_YOUR TASK_: Repeat exactly the lines below from the line that contains "This screenshot has height=575, width=1097." to the last line, inclusive, without the pictures.

[Start of Attachment]

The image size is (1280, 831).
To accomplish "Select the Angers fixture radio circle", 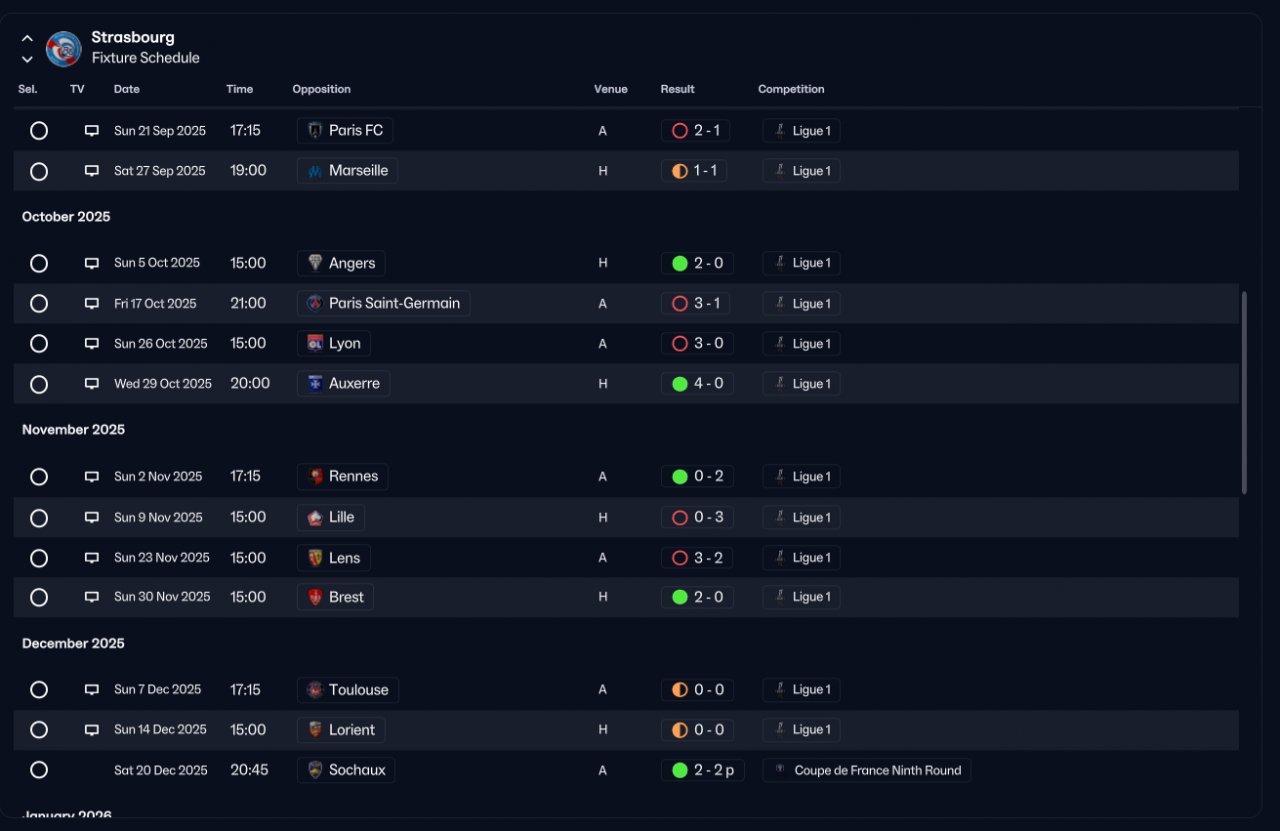I will [39, 263].
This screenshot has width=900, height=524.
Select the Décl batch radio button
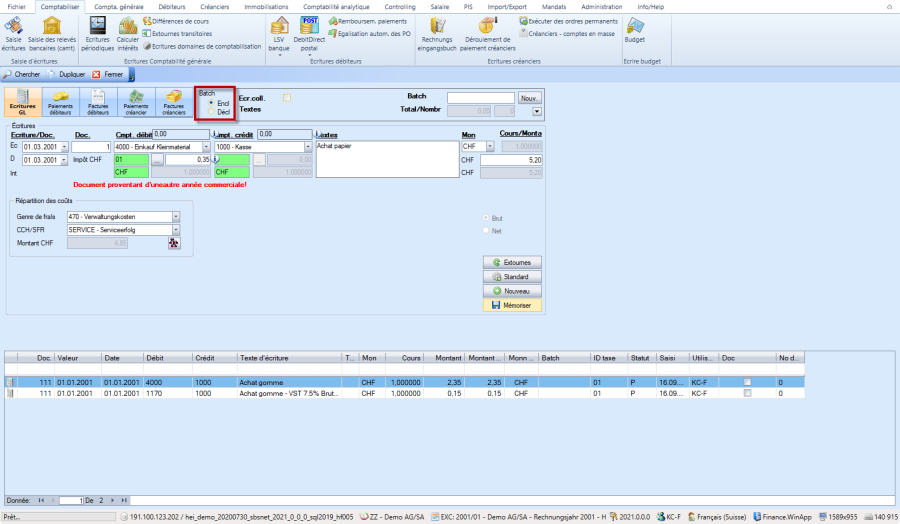(210, 112)
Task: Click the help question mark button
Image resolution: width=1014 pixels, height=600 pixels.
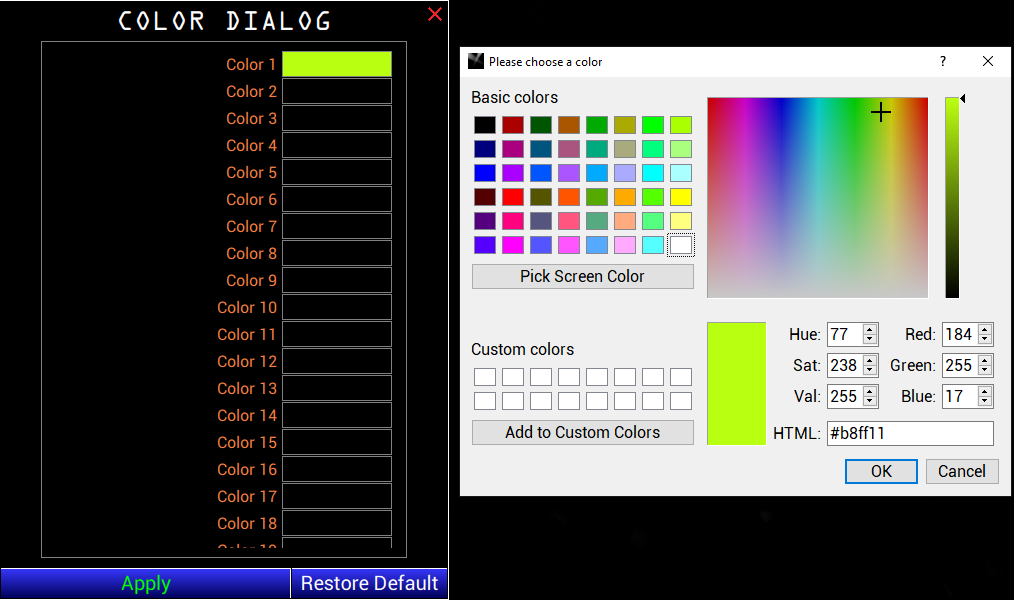Action: point(942,61)
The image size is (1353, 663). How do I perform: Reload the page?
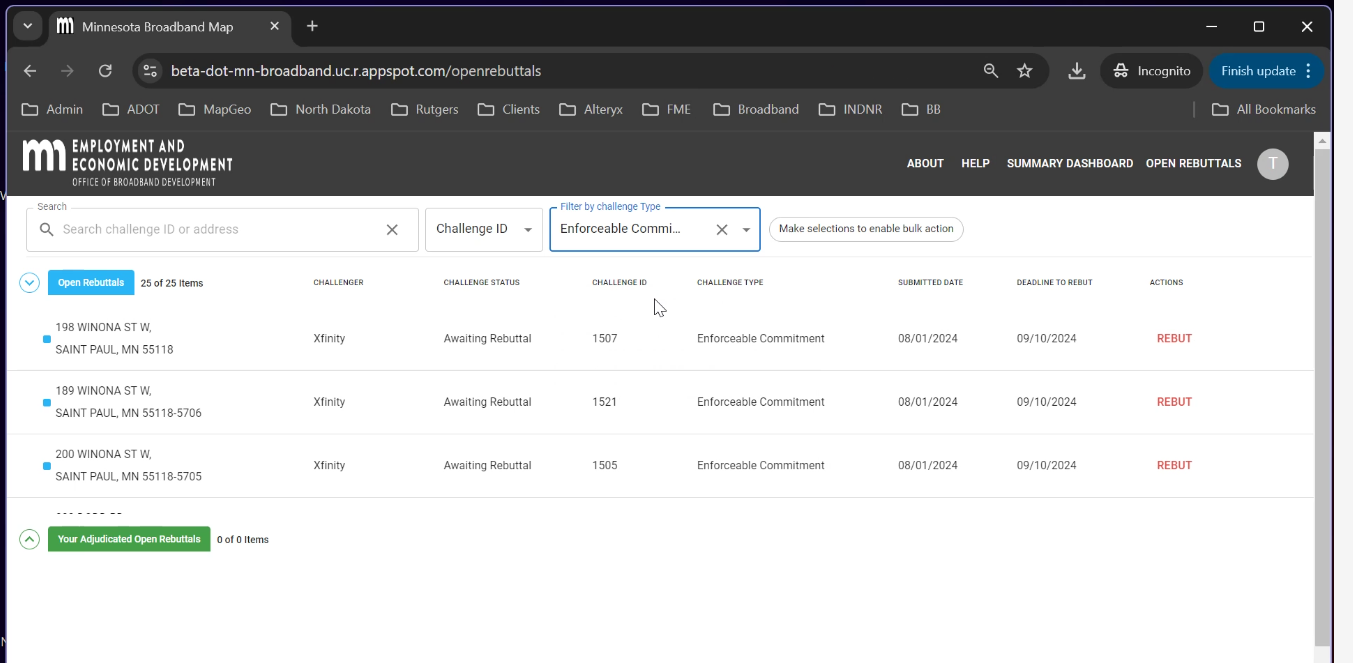point(105,71)
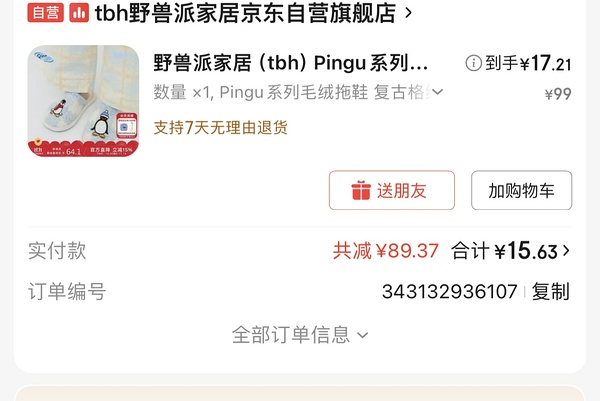Open the Pingu slippers product thumbnail
This screenshot has height=401, width=600.
pos(83,101)
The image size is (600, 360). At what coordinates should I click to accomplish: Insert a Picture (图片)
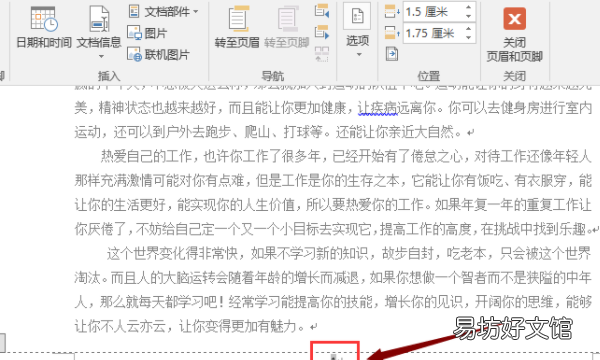[147, 33]
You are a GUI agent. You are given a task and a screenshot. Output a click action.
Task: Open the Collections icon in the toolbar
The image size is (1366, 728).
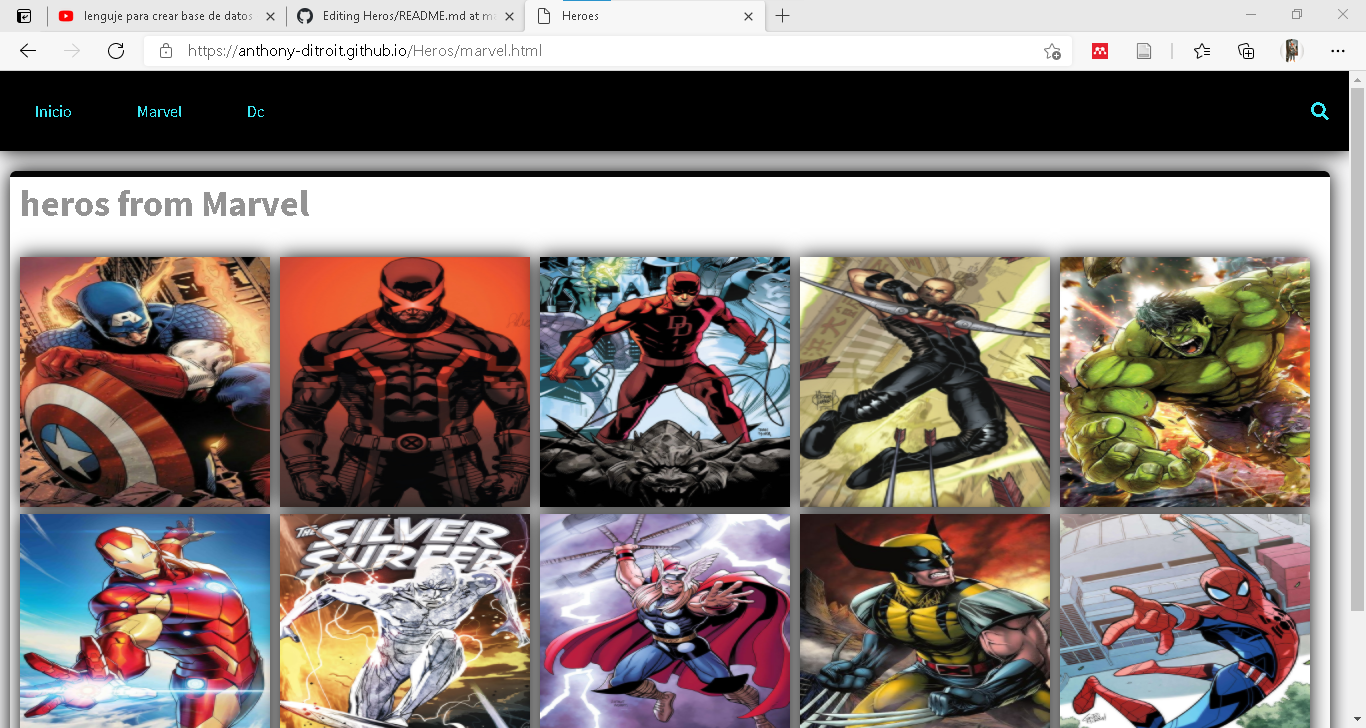pyautogui.click(x=1246, y=51)
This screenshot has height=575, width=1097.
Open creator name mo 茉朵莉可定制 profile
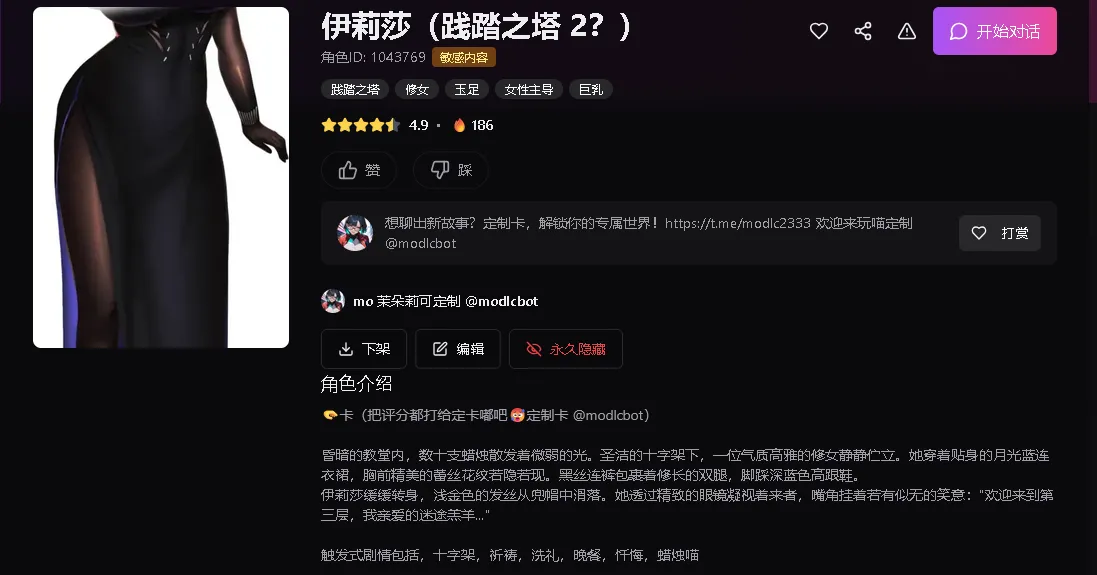446,301
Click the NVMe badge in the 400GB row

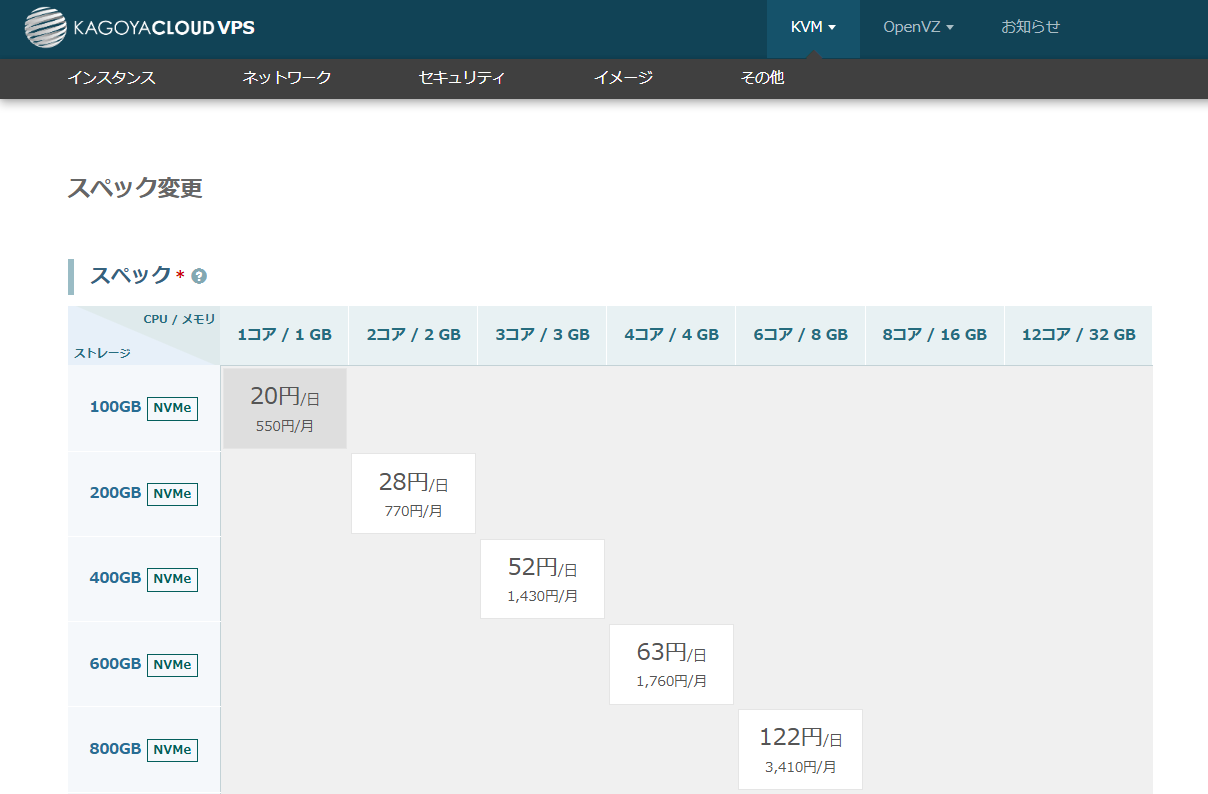[172, 579]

[End of Attachment]

_EXERCISE RESPONSE_:
This screenshot has height=575, width=1097.
Open creator name mo 茉朵莉可定制 profile
446,301
Click the NVMe badge in the 400GB row

[172, 579]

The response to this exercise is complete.